Yazarımız Adelina Sfishta Kosova’dan yazıyor: Arnavutlar ve din.. (2)

1

Balkanlar: Bir beraberlik hikayesi mi? Bir hegomonya öyküsü mü? (4) Arnavutlar ve din..(Devam)

Yeniden merhaba.

Bir önceki bölümde, 1 inci Dünya Savaşı sonrasına kadar Arnavutların dini hayatını ana başlıkları ile ele almaya çalıştım.

Savaş sonrası ise Osmanlı’dan tamamen kopan Arnavutlar; 500 yıl sonra, adeta ortada kalmalarının da etkisi ile, çareyi milliyetçi duygularını maksimize etmede buldular. Artık “Arnavut’un Arnavut’tan başka dostu yoktu”.

Osmanlının çekip gitmesi, Arnavutları yüzüstü bırakması, Arnavutlar tarafından hala konuşulur. 1 inci Balkan Savaşı ile Edirne’yi bile kaybetmiş Osmanlıların kendisine bile hayrı kalmamıştı, ama Arnavutlar Osmanlıya küsmüş de olsalar yine de ondan yardım beklediler.
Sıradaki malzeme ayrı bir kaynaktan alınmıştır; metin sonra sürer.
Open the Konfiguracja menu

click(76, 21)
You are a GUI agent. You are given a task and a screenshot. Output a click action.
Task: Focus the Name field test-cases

Osmanlı ise Arnavutların kendi dertleriyle meşgul olmasına içerledi.

Kendisi de Arnavut olan Akif’in dizelerinde Arnavutlara oldukça içerlenmiştir. Ama nafile; belki de perde kapanmıştı.

Arnavutların tek çaresi ise milliyetçiliği geliştirmekti. Milliyetçiliği geliştirecek herşey yapıldı. Tarih yeniden yazıldı. Bir milletin oluşmasında ne gerekiyorsa, milli gururu artıracak şekilde, olaylar ve şahsiyetler adeta yeniden dizayn edildi. Arnavutların güçlü geleceği milliyetçi düşünceye dayandırıldı.

Artık Arnavut olmak önemliydi. “Din” Arnavutların milli birliğini parçalamamalıydı. Gerçi Arnavutların %90’ı müslüman idi, ama olsun, geri kalan %10’un hatırına müslümanlık da çok önemsenmemeli idi.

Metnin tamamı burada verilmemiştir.